● **TRY IT**:
Would you please repeat the data exactly as given?

● **DATASET RECORDS**:
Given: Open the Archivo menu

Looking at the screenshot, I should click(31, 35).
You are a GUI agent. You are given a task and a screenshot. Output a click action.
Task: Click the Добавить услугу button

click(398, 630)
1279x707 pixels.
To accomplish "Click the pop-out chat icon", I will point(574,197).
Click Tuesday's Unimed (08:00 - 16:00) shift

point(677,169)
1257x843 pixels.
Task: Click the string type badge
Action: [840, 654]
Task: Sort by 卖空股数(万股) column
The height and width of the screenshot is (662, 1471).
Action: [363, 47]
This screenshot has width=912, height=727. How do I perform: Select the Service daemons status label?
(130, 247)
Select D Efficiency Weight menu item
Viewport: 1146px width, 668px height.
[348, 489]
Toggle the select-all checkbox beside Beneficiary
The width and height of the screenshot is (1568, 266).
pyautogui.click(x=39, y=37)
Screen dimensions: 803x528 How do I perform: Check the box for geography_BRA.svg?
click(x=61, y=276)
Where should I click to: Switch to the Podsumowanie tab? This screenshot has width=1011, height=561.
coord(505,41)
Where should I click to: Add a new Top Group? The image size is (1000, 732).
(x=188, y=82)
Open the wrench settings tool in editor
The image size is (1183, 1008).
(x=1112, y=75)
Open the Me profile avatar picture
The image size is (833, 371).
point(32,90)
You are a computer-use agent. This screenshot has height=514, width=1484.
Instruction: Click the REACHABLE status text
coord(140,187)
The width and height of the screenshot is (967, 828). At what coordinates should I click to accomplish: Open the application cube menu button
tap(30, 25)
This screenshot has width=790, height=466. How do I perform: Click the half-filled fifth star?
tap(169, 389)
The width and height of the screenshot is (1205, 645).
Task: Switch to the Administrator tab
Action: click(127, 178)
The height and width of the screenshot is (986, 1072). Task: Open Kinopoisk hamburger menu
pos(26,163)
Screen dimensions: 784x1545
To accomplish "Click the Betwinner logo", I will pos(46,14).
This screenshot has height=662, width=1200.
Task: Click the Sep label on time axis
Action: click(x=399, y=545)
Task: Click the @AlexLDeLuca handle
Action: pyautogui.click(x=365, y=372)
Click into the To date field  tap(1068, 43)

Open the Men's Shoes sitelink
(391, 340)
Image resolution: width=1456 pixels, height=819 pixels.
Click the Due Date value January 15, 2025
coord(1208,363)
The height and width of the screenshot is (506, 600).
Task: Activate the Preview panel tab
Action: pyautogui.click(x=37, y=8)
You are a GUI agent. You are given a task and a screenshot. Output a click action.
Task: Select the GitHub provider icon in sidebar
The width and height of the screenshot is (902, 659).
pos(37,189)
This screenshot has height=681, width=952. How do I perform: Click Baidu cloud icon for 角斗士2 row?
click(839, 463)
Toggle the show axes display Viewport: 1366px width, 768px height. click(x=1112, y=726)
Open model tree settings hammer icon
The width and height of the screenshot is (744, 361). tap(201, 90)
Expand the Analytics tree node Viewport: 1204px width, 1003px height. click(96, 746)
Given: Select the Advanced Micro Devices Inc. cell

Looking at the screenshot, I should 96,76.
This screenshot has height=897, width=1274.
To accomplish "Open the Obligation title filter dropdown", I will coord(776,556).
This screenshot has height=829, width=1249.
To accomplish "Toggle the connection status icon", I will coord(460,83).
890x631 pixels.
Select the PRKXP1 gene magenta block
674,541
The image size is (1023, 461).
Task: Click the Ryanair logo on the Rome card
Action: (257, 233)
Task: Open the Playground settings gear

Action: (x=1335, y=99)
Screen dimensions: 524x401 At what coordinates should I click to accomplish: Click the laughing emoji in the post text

● **TASK SOLUTION**:
Given: Open the Archivo menu

Looking at the screenshot, I should click(31, 35).
You are a GUI agent. You are given a task and a screenshot. Output a click action.
Task: Click the Добавить услугу button

click(398, 630)
1279x707 pixels.
To accomplish "Click the pop-out chat icon", I will point(574,197).
Click Tuesday's Unimed (08:00 - 16:00) shift

point(677,169)
1257x843 pixels.
Task: Click the string type badge
Action: [840, 654]
Task: Sort by 卖空股数(万股) column
The height and width of the screenshot is (662, 1471).
Action: [363, 47]
This screenshot has width=912, height=727. How do I perform: Select the Service daemons status label?
(130, 247)
Select D Efficiency Weight menu item
Viewport: 1146px width, 668px height.
[348, 489]
Toggle the select-all checkbox beside Beneficiary
The width and height of the screenshot is (1568, 266).
pyautogui.click(x=39, y=37)
Screen dimensions: 803x528 How do I perform: Check the box for geography_BRA.svg?
click(x=61, y=276)
Where should I click to: Switch to the Podsumowanie tab? This screenshot has width=1011, height=561.
coord(505,41)
Where should I click to: Add a new Top Group? The image size is (1000, 732).
(x=188, y=82)
Open the wrench settings tool in editor
The image size is (1183, 1008).
(x=1112, y=75)
Open the Me profile avatar picture
The image size is (833, 371).
point(32,90)
You are a computer-use agent. This screenshot has height=514, width=1484.
Instruction: Click the REACHABLE status text
coord(140,187)
The width and height of the screenshot is (967, 828). At what coordinates should I click to accomplish: Open the application cube menu button
tap(30, 25)
This screenshot has width=790, height=466. How do I perform: Click the half-filled fifth star?
tap(169, 389)
The width and height of the screenshot is (1205, 645).
Task: Switch to the Administrator tab
Action: click(127, 178)
The height and width of the screenshot is (986, 1072). Task: Open Kinopoisk hamburger menu
pos(26,163)
Screen dimensions: 784x1545
To accomplish "Click the Betwinner logo", I will pos(46,14).
This screenshot has height=662, width=1200.
Task: Click the Sep label on time axis
Action: click(x=399, y=545)
Task: Click the @AlexLDeLuca handle
Action: pyautogui.click(x=365, y=372)
Click into the To date field  tap(1068, 43)

Open the Men's Shoes sitelink
(391, 340)
Image resolution: width=1456 pixels, height=819 pixels.
Click the Due Date value January 15, 2025
coord(1208,363)
The height and width of the screenshot is (506, 600).
Task: Activate the Preview panel tab
Action: pyautogui.click(x=37, y=8)
You are a GUI agent. You are given a task and a screenshot. Output a click action.
Task: Select the GitHub provider icon in sidebar
The width and height of the screenshot is (902, 659).
pos(37,189)
This screenshot has height=681, width=952. How do I perform: Click Baidu cloud icon for 角斗士2 row?
click(839, 463)
Toggle the show axes display Viewport: 1366px width, 768px height. click(x=1112, y=726)
Open model tree settings hammer icon
The width and height of the screenshot is (744, 361). tap(201, 90)
Expand the Analytics tree node Viewport: 1204px width, 1003px height. click(96, 746)
Given: Select the Advanced Micro Devices Inc. cell

Looking at the screenshot, I should 96,76.
This screenshot has height=897, width=1274.
To accomplish "Open the Obligation title filter dropdown", I will coord(776,556).
This screenshot has height=829, width=1249.
To accomplish "Toggle the connection status icon", I will coord(460,83).
890x631 pixels.
Select the PRKXP1 gene magenta block
674,541
The image size is (1023, 461).
Task: Click the Ryanair logo on the Rome card
Action: (257, 233)
Task: Open the Playground settings gear

Action: (x=1335, y=99)
Screen dimensions: 524x401 At what coordinates should I click to accomplish: Click the laughing emoji in the post text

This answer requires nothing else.